From 95ee132051ed3555abd81d0626cff1585bf258b6 Mon Sep 17 00:00:00 2001
From: morelos <morelos@devvm4573.ash0.facebook.com>
Date: Fri, 13 Jun 2025 15:49:29 -0700
Subject: [PATCH] [ET-VK][Ops] dequantize ops skeleton test framework

Pull Request resolved: https://github.com/pytorch/executorch/pull/11480

# Context
In this diff we plan on creating the skeleton test framework for dequantization. This is necessary as we need a reference to test our vulkan implementation of the dequantization operator against an existing cpu implementation.
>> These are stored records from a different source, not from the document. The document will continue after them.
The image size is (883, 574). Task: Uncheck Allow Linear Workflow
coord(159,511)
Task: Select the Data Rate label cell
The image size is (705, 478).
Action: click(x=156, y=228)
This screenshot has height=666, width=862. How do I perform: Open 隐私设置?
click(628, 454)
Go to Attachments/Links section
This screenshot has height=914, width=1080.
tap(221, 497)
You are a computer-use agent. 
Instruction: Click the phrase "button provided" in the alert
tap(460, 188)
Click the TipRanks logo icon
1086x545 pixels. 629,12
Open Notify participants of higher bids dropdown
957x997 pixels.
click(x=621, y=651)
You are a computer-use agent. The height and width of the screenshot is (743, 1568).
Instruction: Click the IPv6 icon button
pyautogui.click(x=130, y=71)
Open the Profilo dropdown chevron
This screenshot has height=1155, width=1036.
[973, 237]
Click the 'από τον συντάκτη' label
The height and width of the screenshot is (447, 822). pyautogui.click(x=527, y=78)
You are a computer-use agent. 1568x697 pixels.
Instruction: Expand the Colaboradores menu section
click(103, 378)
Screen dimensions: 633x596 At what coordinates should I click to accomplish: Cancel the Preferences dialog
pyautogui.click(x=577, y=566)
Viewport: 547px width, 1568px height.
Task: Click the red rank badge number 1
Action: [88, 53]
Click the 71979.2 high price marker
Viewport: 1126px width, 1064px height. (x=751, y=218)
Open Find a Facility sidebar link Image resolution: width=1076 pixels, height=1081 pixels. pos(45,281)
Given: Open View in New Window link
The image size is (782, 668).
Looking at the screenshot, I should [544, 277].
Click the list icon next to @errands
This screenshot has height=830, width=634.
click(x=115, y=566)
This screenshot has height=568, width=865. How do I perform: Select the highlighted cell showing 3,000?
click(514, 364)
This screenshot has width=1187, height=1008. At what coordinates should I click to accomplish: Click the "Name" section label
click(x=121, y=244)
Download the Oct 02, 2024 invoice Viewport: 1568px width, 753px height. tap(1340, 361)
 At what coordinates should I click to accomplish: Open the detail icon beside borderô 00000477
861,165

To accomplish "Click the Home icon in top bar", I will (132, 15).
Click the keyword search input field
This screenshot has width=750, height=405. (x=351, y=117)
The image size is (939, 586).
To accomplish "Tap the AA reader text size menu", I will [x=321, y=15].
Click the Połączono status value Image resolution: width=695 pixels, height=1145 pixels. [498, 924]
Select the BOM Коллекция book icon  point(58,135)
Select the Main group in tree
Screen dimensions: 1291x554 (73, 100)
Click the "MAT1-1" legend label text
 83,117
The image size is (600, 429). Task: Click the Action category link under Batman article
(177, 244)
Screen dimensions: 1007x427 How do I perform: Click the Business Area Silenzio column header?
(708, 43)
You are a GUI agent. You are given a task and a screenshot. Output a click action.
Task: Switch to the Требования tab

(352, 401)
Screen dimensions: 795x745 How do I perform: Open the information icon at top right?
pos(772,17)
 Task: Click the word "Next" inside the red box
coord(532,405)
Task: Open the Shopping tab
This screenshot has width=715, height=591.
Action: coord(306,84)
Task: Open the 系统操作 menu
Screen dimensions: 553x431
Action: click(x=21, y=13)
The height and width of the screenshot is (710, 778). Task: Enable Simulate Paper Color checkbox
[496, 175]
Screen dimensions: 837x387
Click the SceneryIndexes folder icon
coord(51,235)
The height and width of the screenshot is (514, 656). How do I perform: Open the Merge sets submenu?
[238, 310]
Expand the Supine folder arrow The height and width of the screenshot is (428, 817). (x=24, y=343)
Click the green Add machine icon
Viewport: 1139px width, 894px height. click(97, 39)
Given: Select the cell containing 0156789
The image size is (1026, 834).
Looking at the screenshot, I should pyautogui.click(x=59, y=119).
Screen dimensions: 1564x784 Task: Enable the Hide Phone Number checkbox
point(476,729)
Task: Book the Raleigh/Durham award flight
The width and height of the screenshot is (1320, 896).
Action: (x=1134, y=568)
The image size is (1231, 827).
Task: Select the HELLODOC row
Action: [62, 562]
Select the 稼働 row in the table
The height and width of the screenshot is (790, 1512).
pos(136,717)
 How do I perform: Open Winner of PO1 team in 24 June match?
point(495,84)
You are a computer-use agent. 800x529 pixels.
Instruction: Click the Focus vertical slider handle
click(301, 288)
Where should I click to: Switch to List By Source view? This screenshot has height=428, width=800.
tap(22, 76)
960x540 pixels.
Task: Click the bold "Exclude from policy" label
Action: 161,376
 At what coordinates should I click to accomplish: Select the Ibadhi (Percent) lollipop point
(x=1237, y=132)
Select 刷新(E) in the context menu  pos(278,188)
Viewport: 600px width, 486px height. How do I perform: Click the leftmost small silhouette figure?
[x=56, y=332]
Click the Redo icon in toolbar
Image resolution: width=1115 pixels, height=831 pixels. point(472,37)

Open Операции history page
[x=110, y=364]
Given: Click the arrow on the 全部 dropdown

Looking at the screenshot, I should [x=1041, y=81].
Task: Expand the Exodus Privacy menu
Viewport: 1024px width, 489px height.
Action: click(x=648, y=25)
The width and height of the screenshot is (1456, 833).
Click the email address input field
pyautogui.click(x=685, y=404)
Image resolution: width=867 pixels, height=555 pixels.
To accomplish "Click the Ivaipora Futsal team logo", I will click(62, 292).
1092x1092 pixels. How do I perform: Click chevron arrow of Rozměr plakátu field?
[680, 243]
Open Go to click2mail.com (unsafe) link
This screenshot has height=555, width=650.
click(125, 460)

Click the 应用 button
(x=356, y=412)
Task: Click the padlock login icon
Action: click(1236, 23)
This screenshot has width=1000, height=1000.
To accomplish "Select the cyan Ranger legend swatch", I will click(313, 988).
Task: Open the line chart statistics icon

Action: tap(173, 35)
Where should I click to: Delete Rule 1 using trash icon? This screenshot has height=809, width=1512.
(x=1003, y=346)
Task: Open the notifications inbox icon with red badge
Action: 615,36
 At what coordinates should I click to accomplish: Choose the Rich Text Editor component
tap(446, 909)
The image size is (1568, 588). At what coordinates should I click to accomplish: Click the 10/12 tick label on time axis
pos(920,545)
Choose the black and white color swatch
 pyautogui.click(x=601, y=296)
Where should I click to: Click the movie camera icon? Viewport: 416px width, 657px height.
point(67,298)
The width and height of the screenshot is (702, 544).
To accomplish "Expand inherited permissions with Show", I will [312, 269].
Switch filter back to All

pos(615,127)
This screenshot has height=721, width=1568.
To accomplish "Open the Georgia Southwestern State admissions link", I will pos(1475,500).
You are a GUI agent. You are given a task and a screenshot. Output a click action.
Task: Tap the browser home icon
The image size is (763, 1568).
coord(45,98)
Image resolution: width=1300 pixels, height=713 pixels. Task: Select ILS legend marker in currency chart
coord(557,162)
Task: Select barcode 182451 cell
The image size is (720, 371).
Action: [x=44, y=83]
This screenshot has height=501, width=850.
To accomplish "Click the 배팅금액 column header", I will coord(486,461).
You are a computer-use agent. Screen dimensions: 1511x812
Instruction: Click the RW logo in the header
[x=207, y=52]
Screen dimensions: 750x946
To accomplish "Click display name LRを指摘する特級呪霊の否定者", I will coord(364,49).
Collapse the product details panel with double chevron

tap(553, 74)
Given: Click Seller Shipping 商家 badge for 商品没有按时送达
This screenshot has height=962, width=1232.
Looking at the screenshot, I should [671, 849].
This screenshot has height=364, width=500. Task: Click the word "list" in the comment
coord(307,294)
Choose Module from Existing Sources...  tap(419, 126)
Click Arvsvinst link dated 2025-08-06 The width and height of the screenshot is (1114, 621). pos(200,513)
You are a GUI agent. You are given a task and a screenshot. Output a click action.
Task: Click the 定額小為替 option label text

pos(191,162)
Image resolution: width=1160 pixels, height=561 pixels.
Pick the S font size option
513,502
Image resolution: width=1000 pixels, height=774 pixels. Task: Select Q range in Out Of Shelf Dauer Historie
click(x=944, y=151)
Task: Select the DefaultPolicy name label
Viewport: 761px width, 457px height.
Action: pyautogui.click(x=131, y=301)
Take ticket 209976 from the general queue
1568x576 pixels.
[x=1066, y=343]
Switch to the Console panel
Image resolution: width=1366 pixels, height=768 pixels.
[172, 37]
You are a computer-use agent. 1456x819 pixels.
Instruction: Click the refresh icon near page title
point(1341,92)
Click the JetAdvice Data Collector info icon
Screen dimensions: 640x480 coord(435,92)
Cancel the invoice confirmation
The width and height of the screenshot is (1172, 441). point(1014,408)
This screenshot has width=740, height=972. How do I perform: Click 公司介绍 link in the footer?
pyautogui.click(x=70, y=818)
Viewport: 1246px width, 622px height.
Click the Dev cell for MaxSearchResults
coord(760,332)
This test framework is heavily inspired by [sdpa_test.cpp](https://github.com/pytorch/executorch/blob/main/backends/vulkan/test/op_tests/sdpa_test.cpp). We make use of the [op_dequantize.cpp](https://github.com/pytorch/executorch/blob/main/kernels/quantized/cpu/op_dequantize.cpp) cpu implementation of the `dequantize_per_tensor`, and the `dequantize_per_token` operators.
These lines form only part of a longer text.